→ **Page extract**:

—————

# Personal possesions



## thejohn32 (Feb 6, 2010)

What did you all do with you house hold possessions? 

As we are moving out and looking to rent for a year before buying. We thinking it might be easier and better to rent fully furnished and sell everything prior to coming out. Thus saving us a few grand in shipping fees. 

Has anyone else sold up before moving or have most brought everything?

Is fully furnished available in Cyprus as we know it here, ie complete with everything. Or is unfurnished easier and cheaper to get? 

We are over in august looking for property rentals and areas around paphos before moving for good in november. We have seven months to go. And counting!!


----------



## DaveKim (Mar 25, 2013)

thejohn32 said:


> What did you all do with you house hold possessions?
> 
> As we are moving out and looking to rent for a year before buying. We thinking it might be easier and better to rent fully furnished and sell everything prior to coming out. Thus saving us a few grand in shipping fees.
> 
> ...


Hi John 
Was in the same in the same position as you but buy the time we decided selling £3,550 couches white goods approx £1,500 Own comfy £500 bed! list goes on....
We decided on a 20' container fill it with our main reliable goods and a few small bits like bedding clothes.If i sold our stuff here I would probably get around £2k for the lot,then come to Cyprus and spend a whole lot more trying to get the equivalent.Hope this helps
Dave 
(still confused and still getting those silly flies covered in butter in my stomach)


----------



## Pam n Dave (Jun 11, 2007)

It's also good to have some of your possessions around you, it makes it feel like home that bit quicker and money isn't everything.

Our settee is well worn but it's still our settee.


----------



## MacManiac (Jan 25, 2012)

We went round and round the houses on this same issue, and eventually brought most of our possessions and furniture with us. We did have a clear-out, sold quite a lot of stuff and gave a lot of stuff away to charities. The financial implications were that our door to door shipping cost us just over £2000, but are we not glad that we did decide to bring our things with us. It is very comforting to sleep in your own bed, sit on your own sofa and eat off your own crockery. We looked at a number of furnished properties, and the quality of the furniture was not great. In fact our villa was furnished, we moved in before our stuff arrived and then the landlord moved out what we did not want. Everyone is different but it is great to be surrounded by your own possessions.

There are seemingly endless furnished and unfurnished properties available for rent, so you will she spoilt for choice. And, as has been mentioned, the replacement cost here in Cyprus may be quite expensive.


----------



## Guest (Apr 26, 2013)

—————

→ **Data extract**:

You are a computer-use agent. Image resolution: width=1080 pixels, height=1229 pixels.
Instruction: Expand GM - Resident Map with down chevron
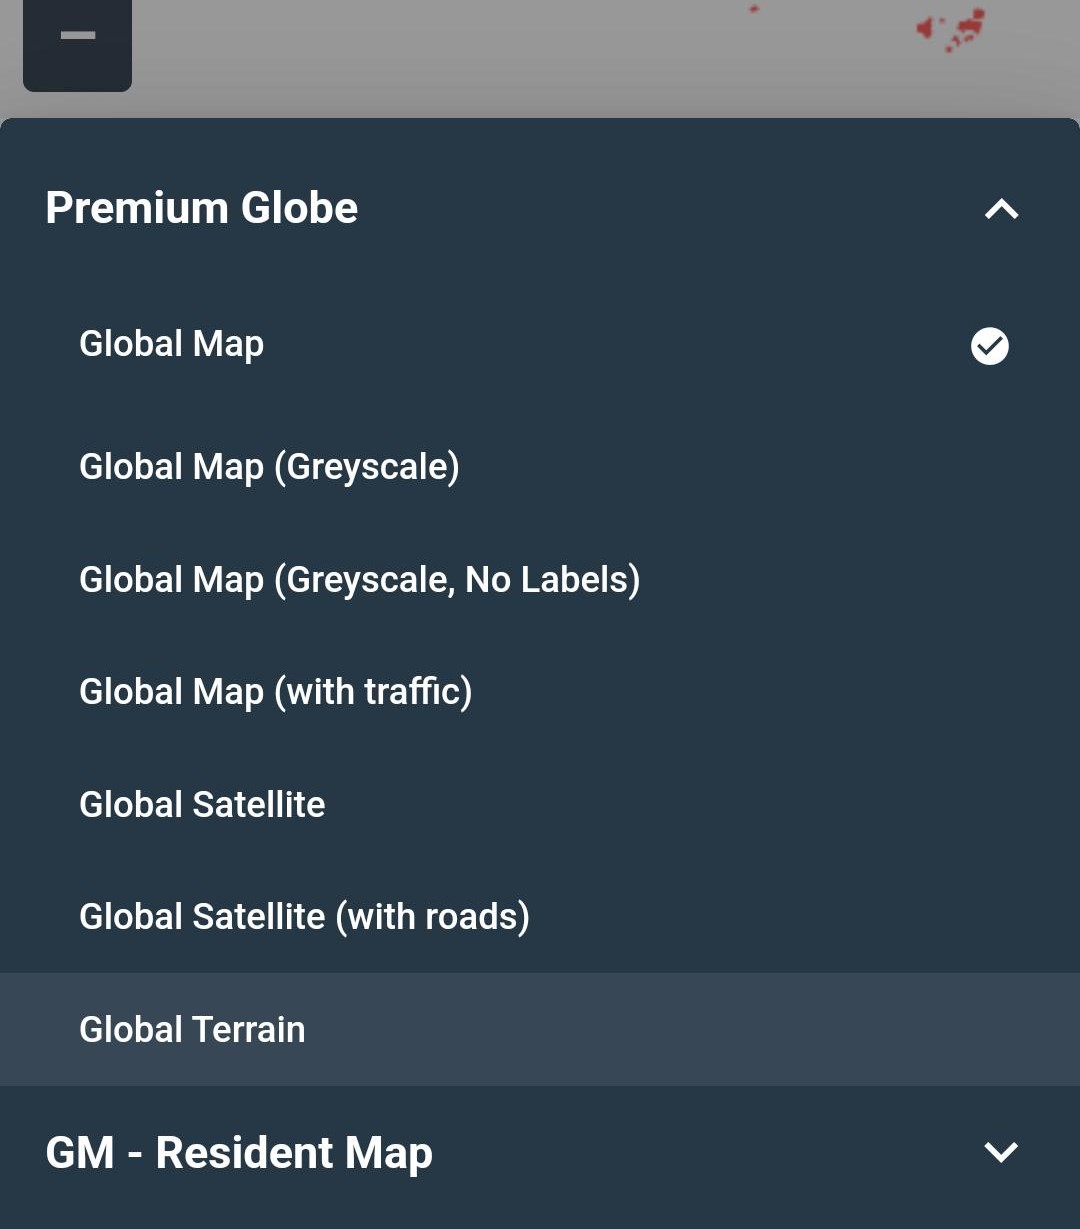pos(1001,1152)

—————

→ **Work to be completed**:
Reproduce the passage from the forum thread on household possessions above, starting with "Has anyone else" and going on through "(Mar 25, 2013)".

→ **Final result**:
Has anyone else sold up before moving or have most brought everything?

Is fully furnished available in Cyprus as we know it here, ie complete with everything. Or is unfurnished easier and cheaper to get? 

We are over in august looking for property rentals and areas around paphos before moving for good in november. We have seven months to go. And counting!!


----------



## DaveKim (Mar 25, 2013)